Closed femtomc closed 2 years ago
Taking a deeper dive on this than our earlier call, I have the following thoughts:
1) As discussed, we need to add support for Julia custom gradients. 2) I'm not as well versed in how Julia implements indirect function calls, but differentiating the call to cl.fn may require special care to ensure the bitcode is available @vchuravy 3) From there all you should need to do is use Enzyme on fn or even better cl.fn with appropriate creation of active/inactive arguments as necessary for the choice of gradients required (thereby only computing the required adjoints).
I'm not as well versed in how Julia implements indirect function calls, but differentiating the call to cl.fn may require special care to ensure the bitcode is available
There are two forms here, the first on is that DynamicCallSite
is parameterized on fn::Fn
and thus at compile time it is clear that cl.fn::Fn
then Julia will potentially inline the call and if not Enzyme.jl will collect it into the bitcode file given to Enzyme.
If at the callsite cl.fn::Function
we have a dynamic call, and we need a custom adjoint for jl_apply_generic
and need to reason much more directly about jl_value_t*
.
Assuming the former, the question becomes how do I define a custom adjoint to read_choice
and communicate it from Julia all the way to down to Enzyme. This is challenging in it's own right, since Julia can do inlining before Enzyme.jl sees the code, and maintaining function/method identity between Julia and LLVM is non-trivial.
I wonder if we might be able to side-step this by using function pointers...
struct EnzymeFn{rt, tt}
primal::Ptr{Cvoid}
adjoint::Ptr{Cvoid}
end
function (ef::EnzymeFn{rt, tt})(args...)
attach_adjoint(ef.primal, ef.adjoint) # Enzyme intrinsic
# complicated ABI handling
ccall(ef.primal, rt, (tt...), args...)
end
ef = EnzymeFn{Int, Tuple{Int, Int}}(
@cfunction(+, Int, (Int, Int)),
@cfunction(-, #= Adjoint calling convention =#)
)
So the first thing that I'm going to do is make c-extern versions of the relevant gradient functions available.
@vchuravy If I have an enum is this accessible to you, or should just have them be ints.
Also by default is it reasonable to have the functions assume default argument type deduction assumptions (double arg is really a double) or is it preferred to have them be null sets.
If I have an enum is this accessible to you, or should just have them be ints.
Enum is fine, we just have to keep the defs in sync.
Also by default is it reasonable to have the functions assume default argument type deduction assumptions (double arg is really a double) or is it preferred to have them be null sets.
Not sure... I would be conservative and expect the frontend to fill in all of the info and if it doesn't -> null set
So if we have it as an option to fill it in from the frontend there'd need to be an Enzyme TypeTree passed in (C++ object).
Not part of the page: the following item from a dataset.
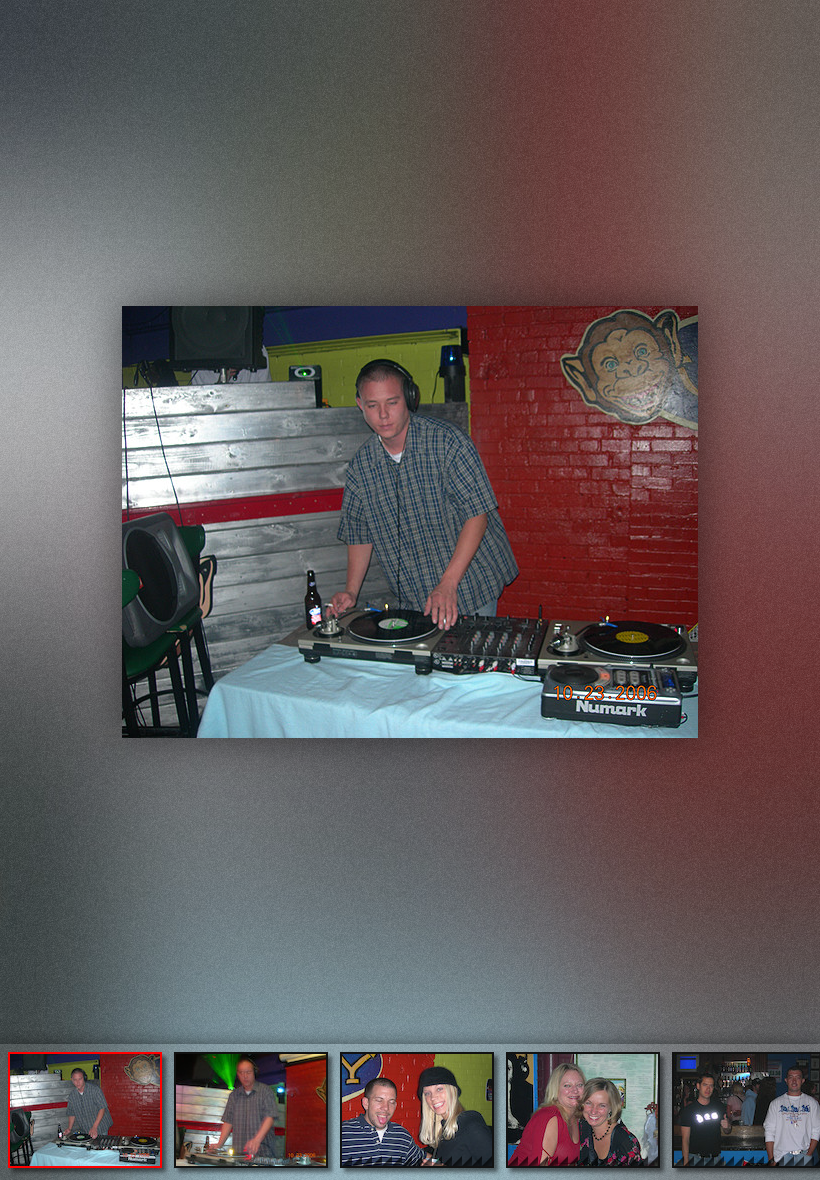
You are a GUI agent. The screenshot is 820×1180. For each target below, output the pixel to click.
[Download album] (17, 16)
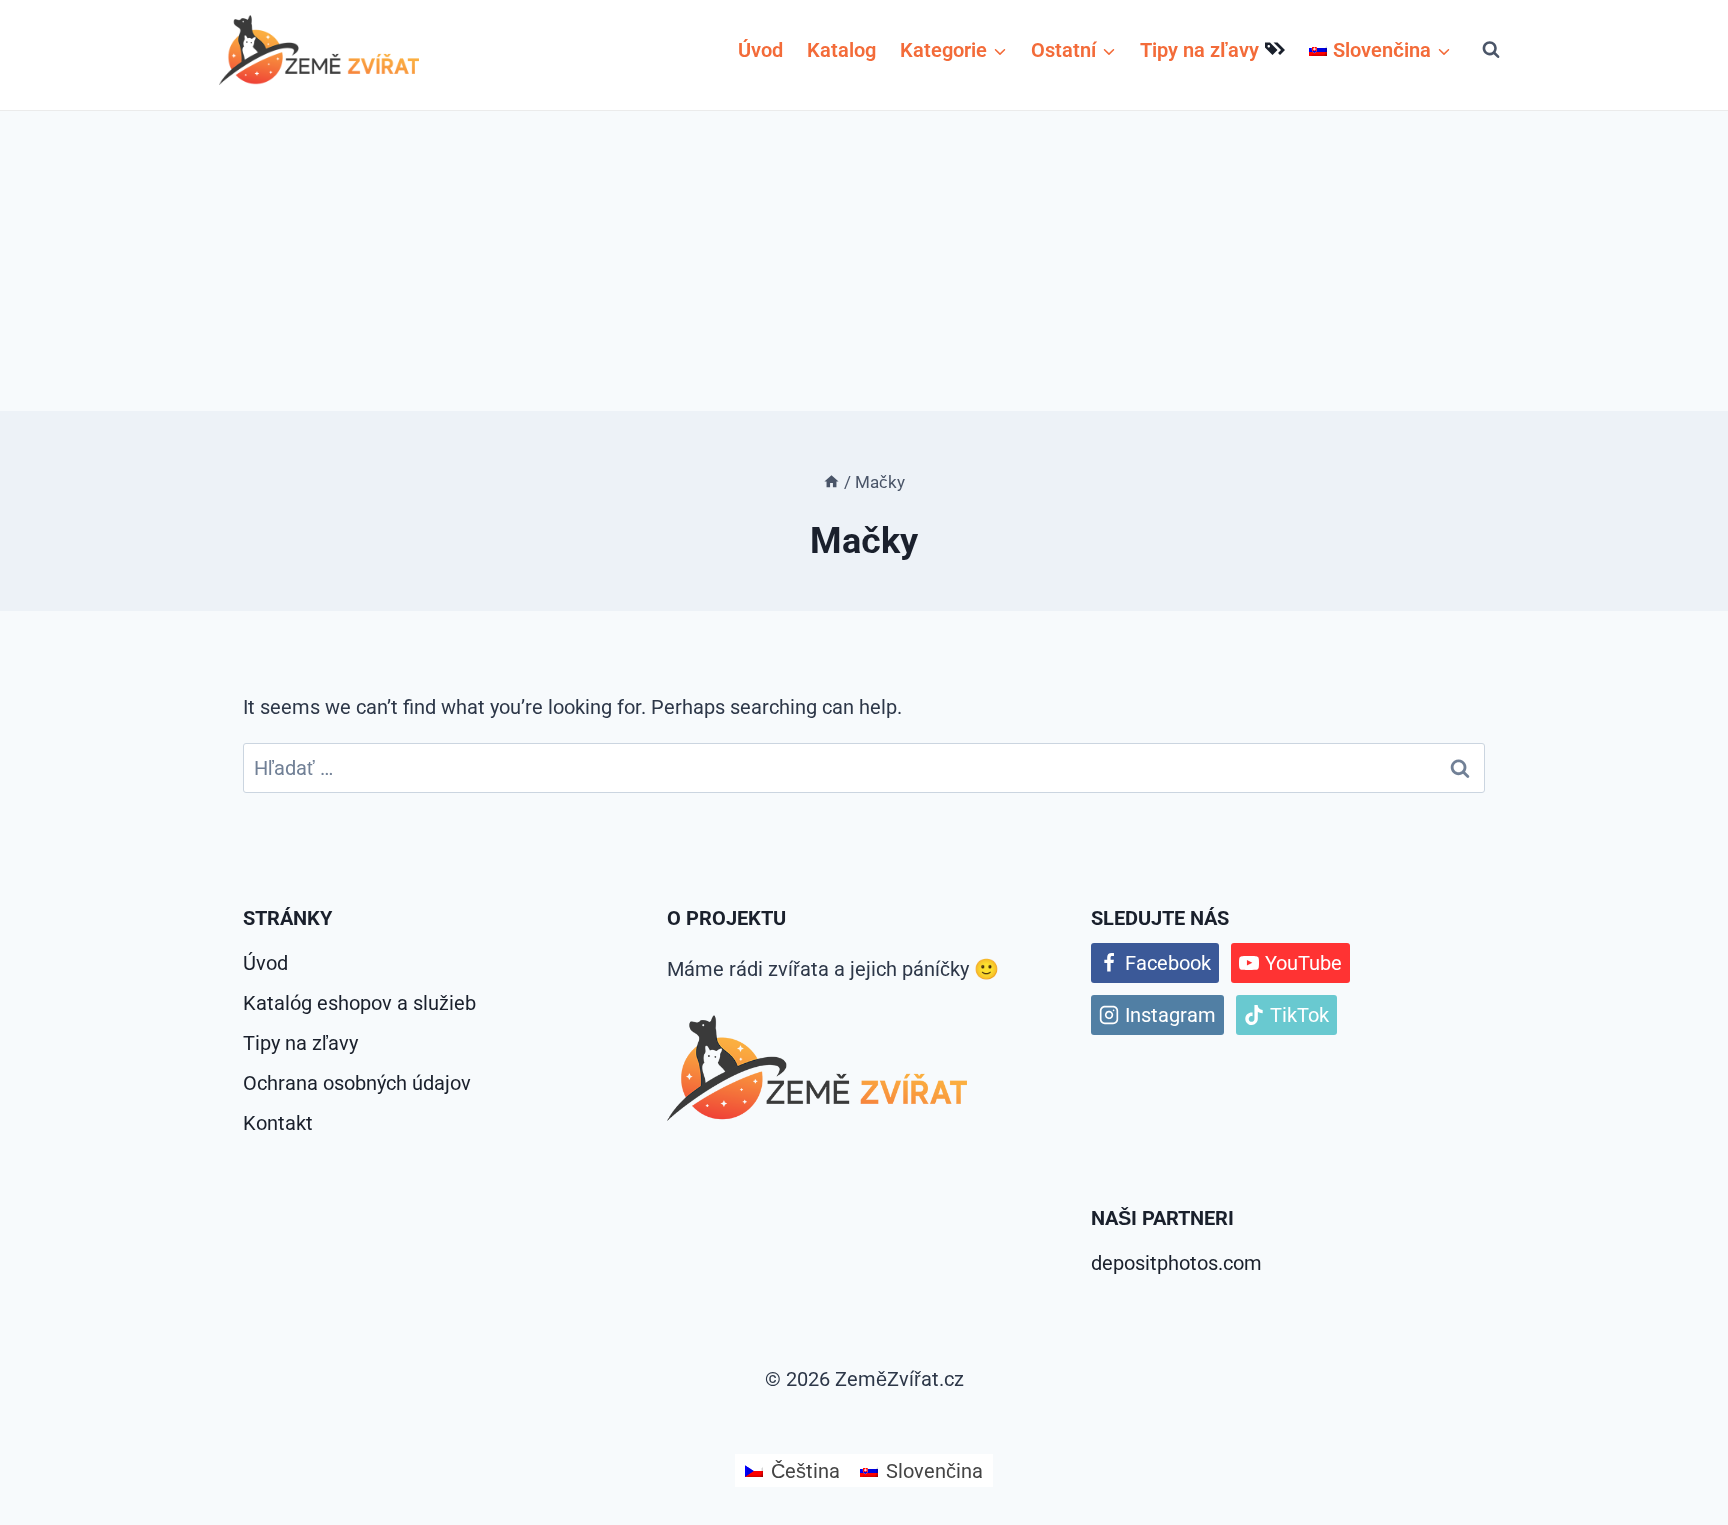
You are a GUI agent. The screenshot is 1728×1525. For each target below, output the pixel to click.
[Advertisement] (864, 261)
I suppose we could make a C builder for it thought
Yeah which would also allow us to get rid of the custom handling of Julia's tbaa.
I don’t think this would be quite sufficient. This alone would enable the type information at the boundaries whereas to eliminate custom tbaa handling wed also need to enable a custom Type Analysis rule — which would be very easy if one passed in an extended type analysis.
custom Type Analysis rule
Not sure what form that would take, but keep in mind that you can call Julia from C and as such Enzyme.jl could provide arbitrary callbacks. There would need to be a fairly robust C-API, but as an example we have custom LLVM passes written in pure Julia ;)
Ok the primitive C API I just exported should be sufficient for an initial version of this (once we rewrite Enzyme.jl to use the Enzyme c functions to create gradients rather than running the optimization pass).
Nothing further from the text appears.